> [Aim of the task] In the entries below, find each line bearing the string "chat" and copy it.

> [Provided data]
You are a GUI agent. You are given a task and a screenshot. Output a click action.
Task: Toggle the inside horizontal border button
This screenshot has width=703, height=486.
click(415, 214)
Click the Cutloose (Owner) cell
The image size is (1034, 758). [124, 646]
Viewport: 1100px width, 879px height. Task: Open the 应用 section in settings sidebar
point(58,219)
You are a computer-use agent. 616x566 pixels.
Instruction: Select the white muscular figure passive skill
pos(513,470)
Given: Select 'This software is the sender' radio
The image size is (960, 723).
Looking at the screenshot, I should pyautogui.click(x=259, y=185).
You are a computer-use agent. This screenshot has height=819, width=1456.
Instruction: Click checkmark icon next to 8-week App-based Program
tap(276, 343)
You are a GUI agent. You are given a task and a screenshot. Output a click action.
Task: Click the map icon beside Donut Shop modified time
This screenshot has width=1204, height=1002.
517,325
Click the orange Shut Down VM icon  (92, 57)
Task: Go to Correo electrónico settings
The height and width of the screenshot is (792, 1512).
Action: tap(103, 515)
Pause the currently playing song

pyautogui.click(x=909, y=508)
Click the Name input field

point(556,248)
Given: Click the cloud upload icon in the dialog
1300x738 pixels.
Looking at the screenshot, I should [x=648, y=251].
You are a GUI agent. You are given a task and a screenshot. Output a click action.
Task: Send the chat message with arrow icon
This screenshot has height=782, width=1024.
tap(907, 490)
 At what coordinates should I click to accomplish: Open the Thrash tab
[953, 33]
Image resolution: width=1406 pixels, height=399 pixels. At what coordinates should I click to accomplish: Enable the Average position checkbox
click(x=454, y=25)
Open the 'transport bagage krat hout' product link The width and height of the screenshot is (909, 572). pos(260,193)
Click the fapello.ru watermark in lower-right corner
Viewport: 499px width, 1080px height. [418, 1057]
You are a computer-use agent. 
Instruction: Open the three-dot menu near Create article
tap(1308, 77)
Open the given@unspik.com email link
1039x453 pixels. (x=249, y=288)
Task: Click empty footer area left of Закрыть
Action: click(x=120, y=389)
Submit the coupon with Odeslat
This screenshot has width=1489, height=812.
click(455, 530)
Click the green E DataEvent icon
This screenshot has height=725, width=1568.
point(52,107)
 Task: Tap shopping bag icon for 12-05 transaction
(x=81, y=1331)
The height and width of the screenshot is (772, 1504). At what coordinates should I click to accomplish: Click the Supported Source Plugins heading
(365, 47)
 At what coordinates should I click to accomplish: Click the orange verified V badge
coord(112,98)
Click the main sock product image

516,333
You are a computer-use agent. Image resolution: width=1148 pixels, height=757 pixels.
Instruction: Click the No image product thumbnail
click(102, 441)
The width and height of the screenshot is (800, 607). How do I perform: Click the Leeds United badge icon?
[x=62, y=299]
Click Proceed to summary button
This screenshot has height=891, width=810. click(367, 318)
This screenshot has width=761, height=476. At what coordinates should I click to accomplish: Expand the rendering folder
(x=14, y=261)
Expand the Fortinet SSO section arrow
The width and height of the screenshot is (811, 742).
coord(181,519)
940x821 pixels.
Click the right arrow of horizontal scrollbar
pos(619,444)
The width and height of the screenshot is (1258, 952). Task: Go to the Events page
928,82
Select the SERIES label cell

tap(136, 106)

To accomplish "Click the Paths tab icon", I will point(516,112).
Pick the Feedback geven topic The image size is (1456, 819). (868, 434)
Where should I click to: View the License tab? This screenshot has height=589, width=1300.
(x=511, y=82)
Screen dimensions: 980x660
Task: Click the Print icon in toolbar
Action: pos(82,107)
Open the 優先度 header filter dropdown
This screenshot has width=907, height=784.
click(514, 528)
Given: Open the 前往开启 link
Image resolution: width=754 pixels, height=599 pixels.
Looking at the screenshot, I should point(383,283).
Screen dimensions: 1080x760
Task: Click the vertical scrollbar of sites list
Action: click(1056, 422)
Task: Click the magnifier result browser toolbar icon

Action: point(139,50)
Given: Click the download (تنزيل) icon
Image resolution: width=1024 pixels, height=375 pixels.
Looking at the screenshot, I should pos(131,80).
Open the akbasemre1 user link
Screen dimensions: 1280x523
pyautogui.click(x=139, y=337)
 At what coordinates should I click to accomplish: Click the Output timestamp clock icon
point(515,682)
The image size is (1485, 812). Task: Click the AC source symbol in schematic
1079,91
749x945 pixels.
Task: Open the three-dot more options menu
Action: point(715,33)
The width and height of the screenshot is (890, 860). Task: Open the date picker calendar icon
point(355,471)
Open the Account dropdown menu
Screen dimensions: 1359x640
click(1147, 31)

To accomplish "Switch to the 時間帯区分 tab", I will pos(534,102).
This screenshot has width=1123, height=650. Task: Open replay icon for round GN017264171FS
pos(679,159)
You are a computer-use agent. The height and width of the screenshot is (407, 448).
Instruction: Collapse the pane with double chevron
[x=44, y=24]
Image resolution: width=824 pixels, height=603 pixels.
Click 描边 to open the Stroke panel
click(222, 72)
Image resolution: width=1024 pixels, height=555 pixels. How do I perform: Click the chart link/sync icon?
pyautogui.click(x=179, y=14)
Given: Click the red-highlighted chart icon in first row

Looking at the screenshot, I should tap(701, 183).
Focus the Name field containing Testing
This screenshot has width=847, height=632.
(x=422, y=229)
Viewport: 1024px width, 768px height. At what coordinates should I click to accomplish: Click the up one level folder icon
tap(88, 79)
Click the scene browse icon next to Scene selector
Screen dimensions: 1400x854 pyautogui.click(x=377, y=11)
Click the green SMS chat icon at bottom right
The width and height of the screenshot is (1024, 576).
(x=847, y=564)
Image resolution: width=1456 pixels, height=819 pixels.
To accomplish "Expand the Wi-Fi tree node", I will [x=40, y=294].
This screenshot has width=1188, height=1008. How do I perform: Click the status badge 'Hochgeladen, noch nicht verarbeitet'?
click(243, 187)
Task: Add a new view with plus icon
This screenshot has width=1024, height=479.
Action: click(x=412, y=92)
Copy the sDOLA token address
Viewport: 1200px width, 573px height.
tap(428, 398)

> [Result of this task]
Task: Send the chat message with arrow icon
Click the green SMS chat icon at bottom right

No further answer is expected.